Do que facilmente se conclui, por conseguinte, que não terá sido por falta de interesse da sociedade civil na questão ou por falta de recomendação dos seus representantes no Parlamento que o Ministério da Cultura e o Ministério da Educação continuaram cegos perante qualquer evidência, surdos a todos os protestos e mudos para qualquer espécie de “diálogo”.
Uma observação do deputado relator, Feliciano Barreiras Duarte, merece especial destaque, em especial se tivermos em atenção que este relatório foi aprovado por unanimidade pela respectiva Comissão:
«A pressa parece ter sido mais uma vez inimiga do bom senso. É que após a sua aprovação jurídico-constitucional pouco ou nada se avançou na sua aplicação e operacionalização em Portugal. Com a agravante de as contradições por parte do Ministério (sobretudo) da Cultura serem cada vez maiores.»
Pois parece que isto sim, esta parte do relatório foi integralmente acatada pelo Governo vigente: as contradições continuam reproduzindo-se espectacularmente, pouco ou nada se avançou na aplicação efectiva do Acordo e a pressa continua como antes, a mesma e da mesma forma inimiga do bom senso. E escusado será dizer que essa pressa explica também que pouco ou nada se avançou porque pouco ou nada se poderia avançar; é o que geralmente sucede quando se dispensa o bom senso, por pouco que seja, como, neste caso, quando se tenta mudar a Língua por decreto.
Esta petição, subscrita por largas dezenas de milhar de cidadãos portugueses, acabou tão ignorada quanto os diversos pareceres de entidades idóneas e credenciadas, não tendo produzido o mais ínfimo dos efeitos práticos. A não ser, talvez, por terem contribuído, ambas as coisas, petição e pareceres, para a divulgação do assunto junto da opinião pública e para uma tomada de consciência abrangente, por parte de grandes faixas da população portuguesa, da gravidade do problema e de como a Língua não é afinal assunto exclusivo das elites, sejam elas de intelectuais ou, muito menos, de políticos profissionais.

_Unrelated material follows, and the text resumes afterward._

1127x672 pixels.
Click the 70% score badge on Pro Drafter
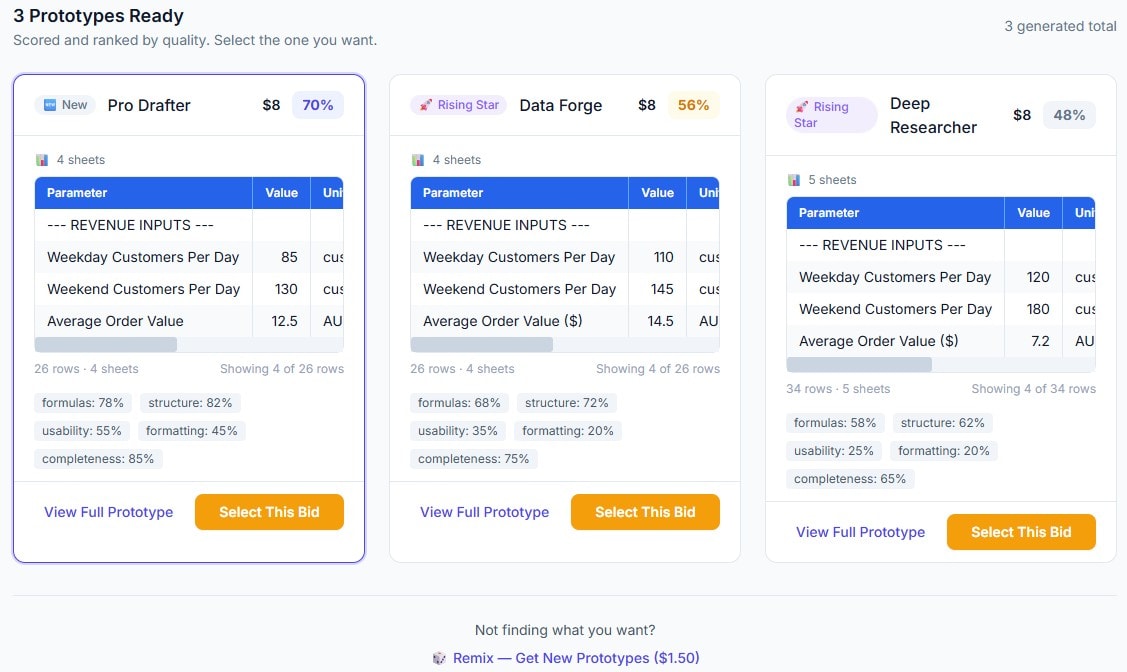tap(317, 104)
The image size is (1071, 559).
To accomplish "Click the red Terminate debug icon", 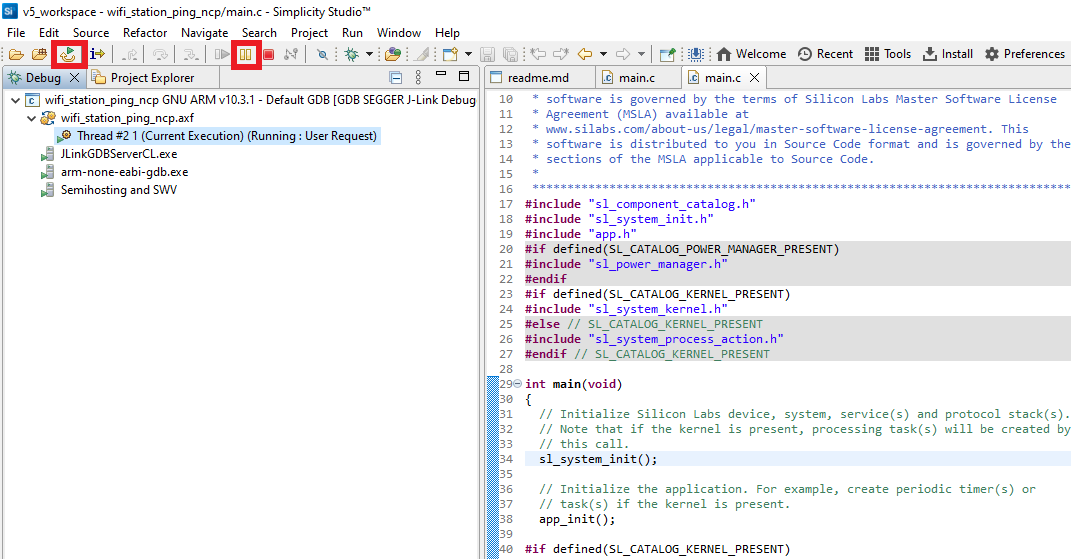I will pyautogui.click(x=268, y=54).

IV. Cumprimento do Art.º 4.º da Lei n.º 17/2003, de 4 de Junho (Lei da Iniciativa Legislativa de Cidadãos)

O presente diploma não acarreta quaisquer encargos económicos e financeiros para o Estado, pelo que não envolve, no ano económico em curso, aumento das despesas ou diminuição das receitas previstas no Orçamento do Estado.

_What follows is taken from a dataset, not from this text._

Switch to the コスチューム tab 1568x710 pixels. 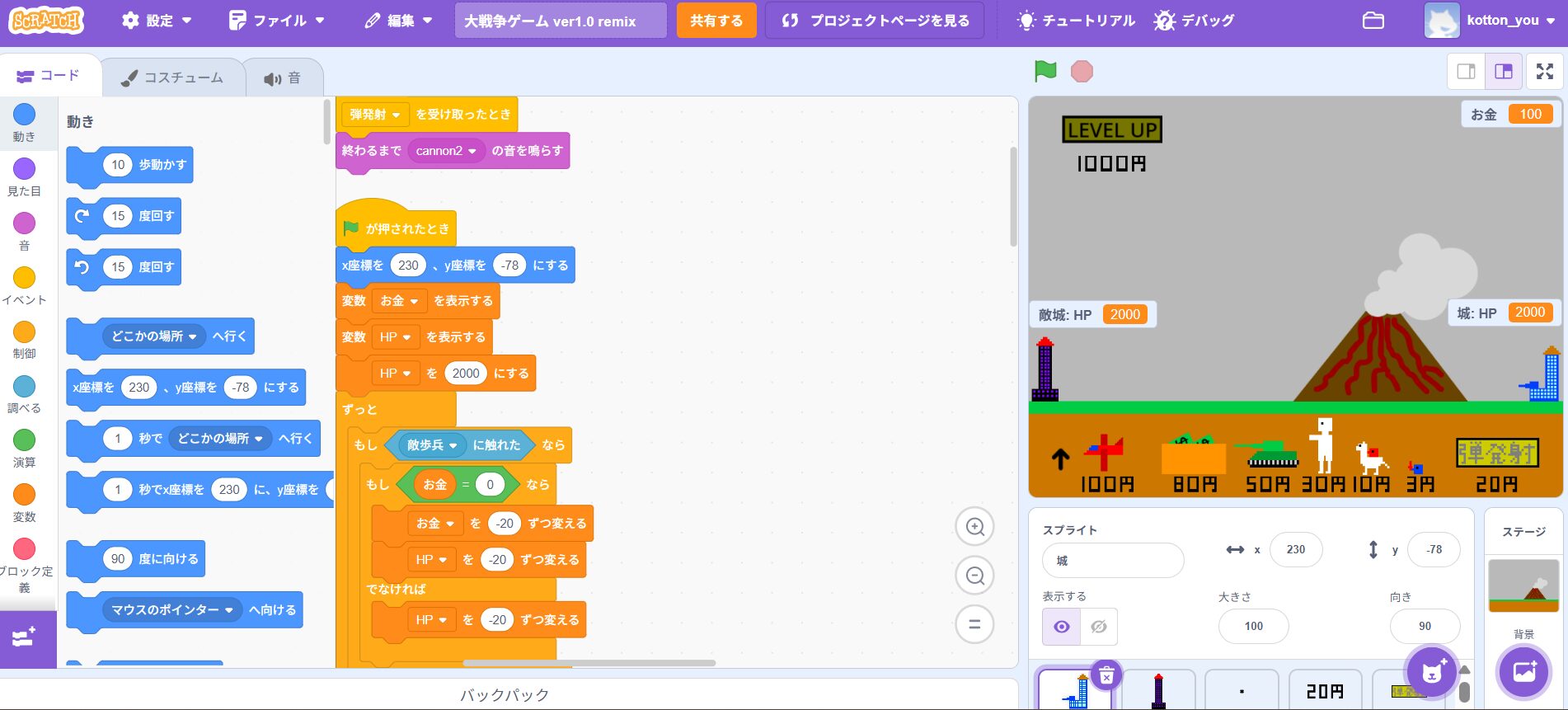pos(173,78)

Assim, tendo em consideração tudo o que antecede, apresenta-se o seguinte:

PROJECTO DE LEI DE REVOGAÇÃO DA RESOLUÇÃO DA ASSEMBLEIA DA REPÚBLICA Nº 35/2008
Artigo 1º
(Acordo Ortográfico de 1990 – entrada em vigor)
A entrada em vigor do Acordo Ortográfico de 1990 fica suspensa por prazo indeterminado, para que sejam elaborados estudos complementares que atestem a sua viabilidade económica, o seu impacto social e a sua adequação ao contexto histórico, nacional e patrimonial em que se insere.
Artigo 2º
(Disposição transitória)
A ortografia constante de actos, normas, orientações ou documentos provenientes de entidades públicas, de bens culturais, bem como de manuais escolares e outros recursos didáctico-pedagógicos, com valor oficial ou legalmente sujeitos a reconhecimento, validação ou certificação, será a que vigorou até 31 de Dezembro de 2009 e que nunca foi revogada.
Artigo 3º
(Disposição revogatória)
Este diploma revoga todas as disposições da Resolução da Assembleia da República nº 35/2008, de 29 de Julho, que com ele sejam incompatíveis.